Tuesday, March 22, 2011

Money Never Sleeps But Audiences Do

When the credits finally began to roll on Stone's latest cinematic endeavor, my dad summarized the entire feeling of those of us in the room with a quiet groan and stretch combo, capped off by "well, there's two hours I'll never get back." I decided it would be nice tongue and cheek to point out that 'you never get your two hours back' but I couldn't help agreeing with his summary of the film. Despite a promising beginning, with the death of one of the film's main characters, the Money Never Sleeps dies as well.

And the more I've thought about it, the more I believe Wall Street: Money Never Sleeps is indicative of all the flaws Oliver Stone has gained over the years. The most predominant: No Direction. I don't mean direction in the sense of what he does behind the camera, I mean in his handling on the stories. Alexander, W., and Wall Street 2 all suffer from simply having nowhere to go. They don't build up to anything. They don't examine anything. They simply meander through a series of passably interesting events, and then stumble onto some sort of conclusion before sprinting towards the credits.

It seems to me that Stone has lost his edge. That sharp point which echoed throughout much of his late '80s and early '90s works which brought him to fruition. Even with all that is going on in the world of banking, Money Never Sleeps finds nothing to really attack. Stone settles for tip-toeing around issues, and only dealing with them in minute contexts that have nothing to do with the greater picture.

This is a massive shame considering the wide spread talent involved. Douglas feels like a watered down version of his former Gecko self. Shia Lebouf is there to pad out a lacking younger demographic, but offers very little. Susan Surandon's character could have been written out without the film batting an eye. Hell, by the time the credits roll Eli Wallach has been reduced to a whistling, 'why the hell is he talking about birds?' buffoon. The rest are just there, going through the numbers in a film that should be creating entirely new calculations to make those numbers illuminate!

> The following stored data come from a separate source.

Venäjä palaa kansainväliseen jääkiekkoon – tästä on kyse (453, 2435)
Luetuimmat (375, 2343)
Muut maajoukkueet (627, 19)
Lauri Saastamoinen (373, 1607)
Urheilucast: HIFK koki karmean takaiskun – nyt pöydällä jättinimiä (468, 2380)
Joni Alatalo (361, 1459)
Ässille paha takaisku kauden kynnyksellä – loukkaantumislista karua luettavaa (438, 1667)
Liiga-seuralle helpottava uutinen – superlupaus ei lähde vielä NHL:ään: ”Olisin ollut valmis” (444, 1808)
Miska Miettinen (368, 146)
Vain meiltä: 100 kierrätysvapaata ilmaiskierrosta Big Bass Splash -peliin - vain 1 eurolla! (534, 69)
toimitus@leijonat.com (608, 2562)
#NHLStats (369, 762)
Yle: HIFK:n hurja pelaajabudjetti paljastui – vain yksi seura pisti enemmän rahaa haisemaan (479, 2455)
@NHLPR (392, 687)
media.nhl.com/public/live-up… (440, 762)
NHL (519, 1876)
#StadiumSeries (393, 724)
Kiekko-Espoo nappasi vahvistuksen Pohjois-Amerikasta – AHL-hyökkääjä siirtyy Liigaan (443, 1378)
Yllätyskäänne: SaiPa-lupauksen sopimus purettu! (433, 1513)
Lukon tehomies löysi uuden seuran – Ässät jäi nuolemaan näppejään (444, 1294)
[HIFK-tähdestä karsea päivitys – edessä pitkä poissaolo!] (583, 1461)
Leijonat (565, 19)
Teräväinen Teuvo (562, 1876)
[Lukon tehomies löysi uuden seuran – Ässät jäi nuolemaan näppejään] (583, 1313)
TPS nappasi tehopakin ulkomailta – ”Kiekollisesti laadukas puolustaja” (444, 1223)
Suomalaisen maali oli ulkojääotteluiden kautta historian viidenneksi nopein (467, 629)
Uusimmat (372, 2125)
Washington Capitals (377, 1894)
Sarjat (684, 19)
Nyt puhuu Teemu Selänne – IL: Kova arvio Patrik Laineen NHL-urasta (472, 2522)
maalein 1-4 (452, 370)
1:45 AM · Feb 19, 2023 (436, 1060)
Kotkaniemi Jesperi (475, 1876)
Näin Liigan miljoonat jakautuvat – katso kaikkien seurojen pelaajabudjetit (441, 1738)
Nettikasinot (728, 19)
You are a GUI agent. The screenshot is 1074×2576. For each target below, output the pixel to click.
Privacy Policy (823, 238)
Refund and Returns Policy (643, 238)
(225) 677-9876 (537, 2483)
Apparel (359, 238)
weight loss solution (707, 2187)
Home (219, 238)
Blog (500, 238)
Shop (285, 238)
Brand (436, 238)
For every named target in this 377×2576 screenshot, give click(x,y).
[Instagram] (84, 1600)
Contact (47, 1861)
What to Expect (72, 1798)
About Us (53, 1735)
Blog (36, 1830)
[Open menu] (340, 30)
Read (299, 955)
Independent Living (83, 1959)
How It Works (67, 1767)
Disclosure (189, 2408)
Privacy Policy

Ah well, all is not lost. At least Stone will always have his heyday. I just hope he doesn't delude himself into thinking that this is it.

4 better thoughts:

Rich said...

I'm looking at his IMDB profile and I've noticed that the last movie of his I went to see when it came out was 'Nixon.' Nothing he's done since has interested me enough to go see theatrically (though I did see a couple on DVD or on TV, including 'W'). I think you're right in that he's lost something.

Andy Buckle said...

Tell you what, Wall Street 2 had no idea what it wanted to be. It kept throwing in blatant references to the 21st Centruy, like "your like Russell Crowe in Gladiator" (wow!) but it seemed to be stuck back in the 80's (featuring a soundtrack by Talking Heads). It just meandered, as you say. When I worked at the cinema, I often questioned whether I had the two hours spare to watch the film. I didn't care that I could see it for free. But could I sit through it?

Castor said...

Terrible movie, it was so incredibly bland and pointless. It's not just the lack of direction but also the over-indulgence of a director well past his prime. This runs for over 2 hours and 10 minutes when it could have easily been condensed down to 90. Indeed, I won't get those 2 miserable hours back :(

Univarn said...

@Rich I'm wondering if studio and monetary pressures don't have some sort of influence on him.

@Andy I concur - but I think that was a side affect of Stone trying to bridge two eras without concentrating on the story and hoping we'd get some sort of 'things never change' subtext that the movie just doesn't offer.

@Castor The sad thing about this movie is: You could easily cut any of its plot lines out and it would still hold. The relationship, axed - still works. The evil banker, axed - still works. The mom - way too easy. Heck, if you took Gecko out of the film it would still work. Not saying it would be good, but nothing affected anything else to make it engaging.